La alegría de las vacaciones del Tet de este año para los habitantes de la aldea de Pá Ó también proviene de la nueva carretera que conecta la aldea de Làng Thẳm con Pá Ó, cuya construcción está programada para fines de 2025. La carretera de 5 kilómetros, que conecta la aldea de Làng Thẳm con dos escuelas en la aldea, está aproximadamente 30% completada y se espera que esté terminada en 2028. Aunque toda la ruta aún no está terminada, los cambios iniciales han traído un entusiasmo notable.

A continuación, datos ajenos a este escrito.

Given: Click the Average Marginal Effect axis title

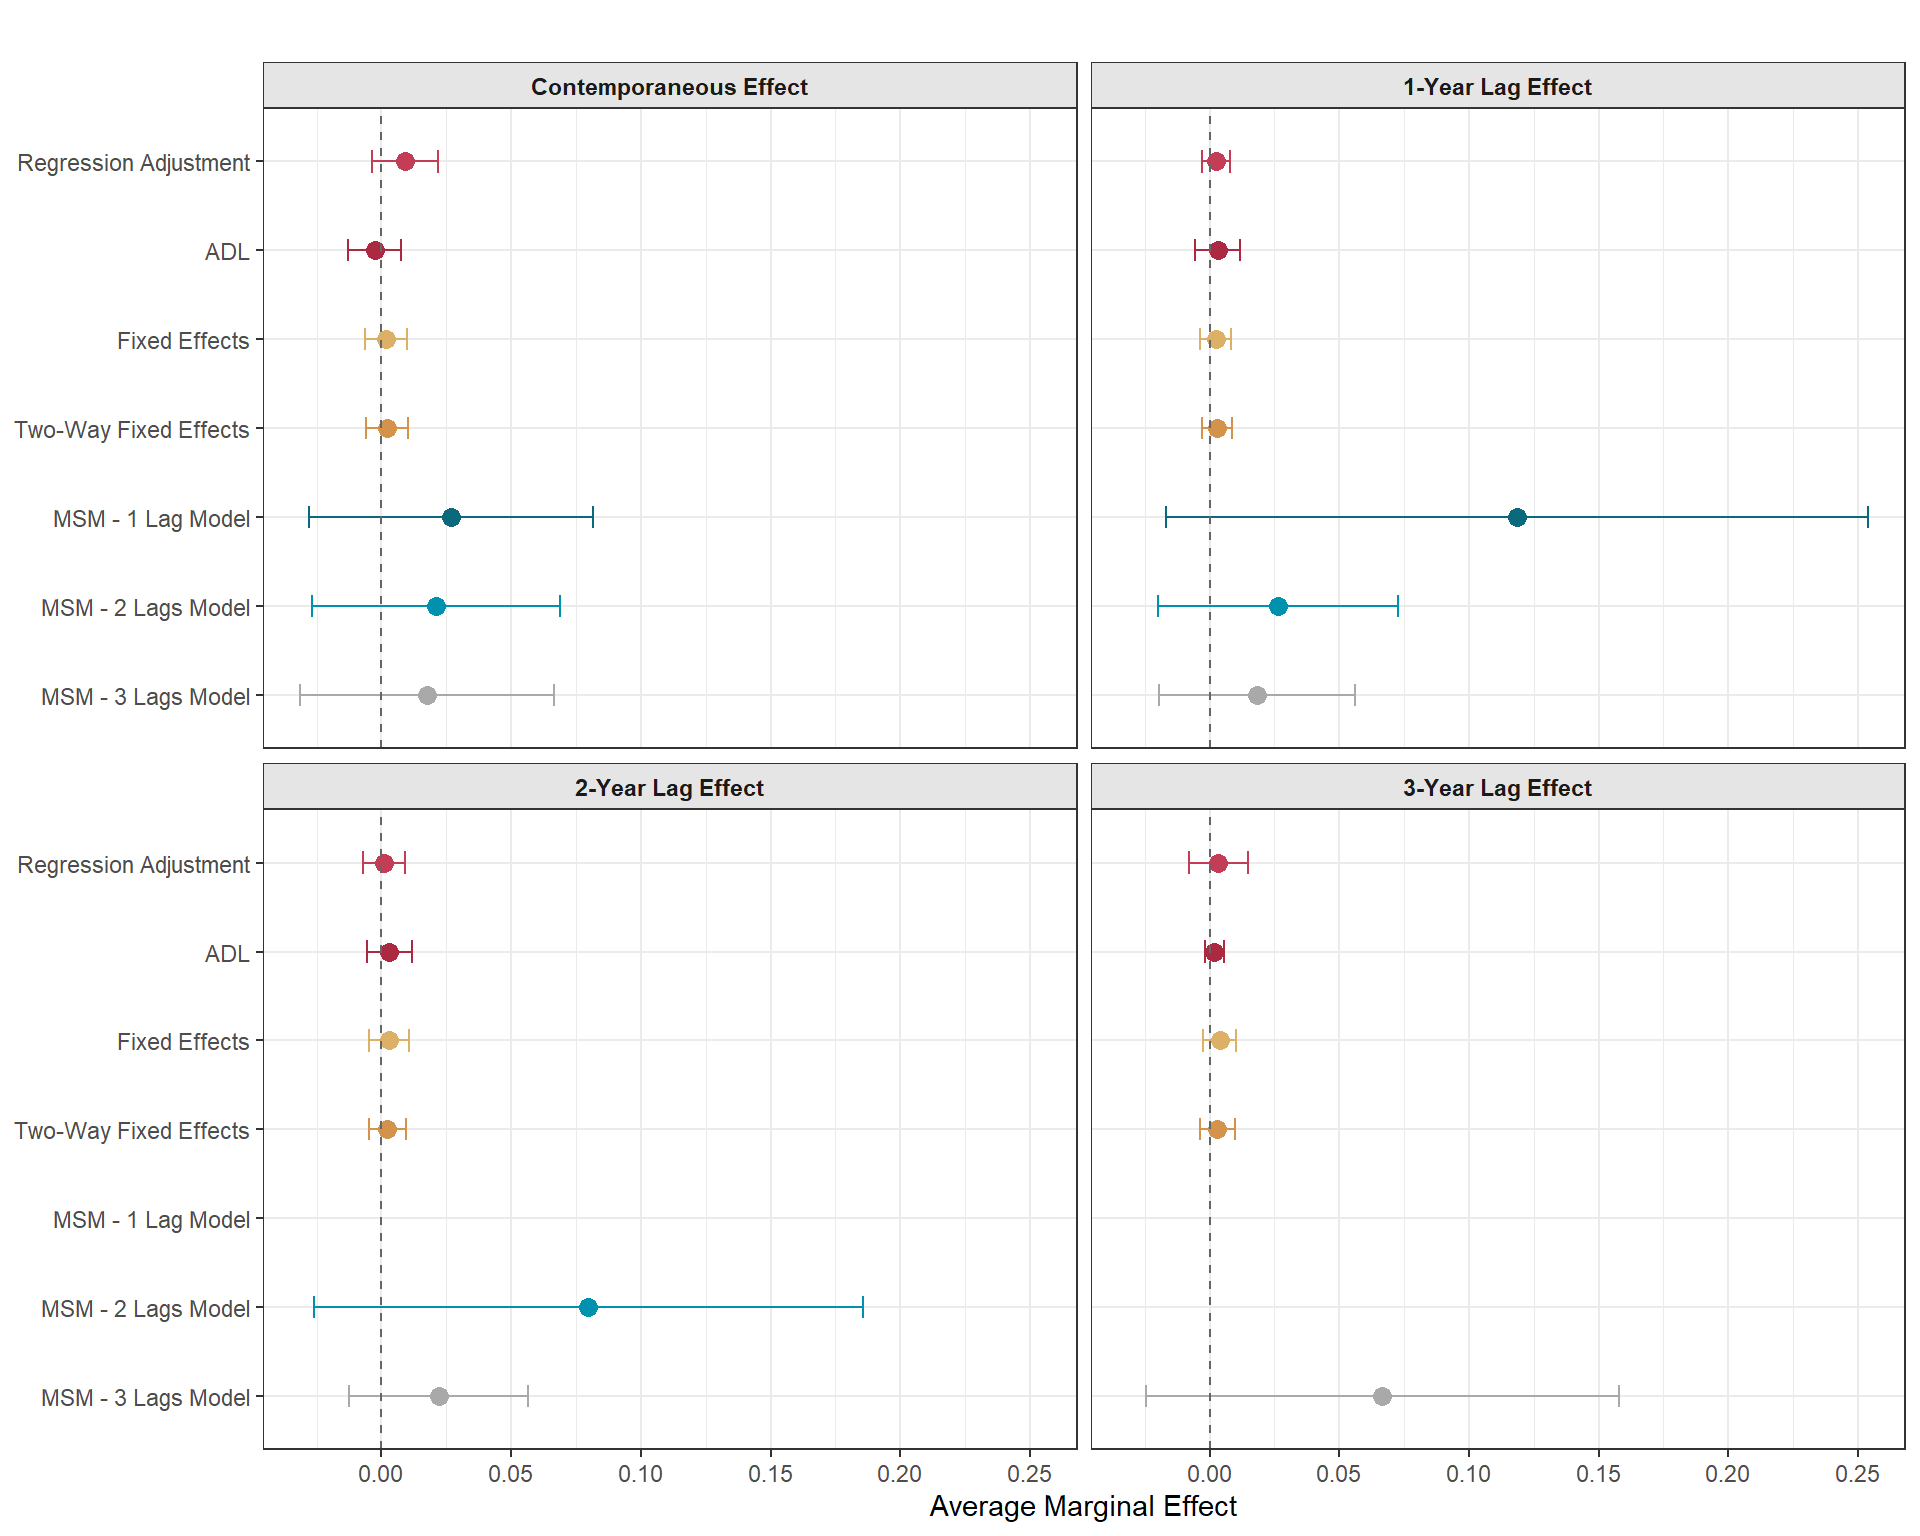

La Sra. Trieu Thi Lanh comentó: «Antes, cada vez que llovía, el camino hacia el pueblo estaba embarrado, con lodo adherido a las ruedas de los vehículos. En cada viaje al mercado o al centro comunal, tanto las personas como los vehículos estaban cubiertos de lodo, lo que dificultaba enormemente el transporte de mercancías. Ahora, con la nueva carretera, aunque aún no está terminada, el transporte es mucho más cómodo para personas como nosotros. Podemos transportar con mayor facilidad arroz, maíz, anís estrellado y otros productos agrícolas para vender, lo que contribuye a mejorar nuestros ingresos».
La primavera llega a Pá Ó, trayendo consigo la floración rosada de los melocotoneros, la calidez del hogar y la fe serena pero inquebrantable de sus habitantes. En el ritmo cambiante de este pequeño pueblo, el Tet (Año Nuevo Lunar) no es solo un día de reencuentro, sino también el comienzo de nuevas esperanzas que se forjan gradualmente entre las altas montañas.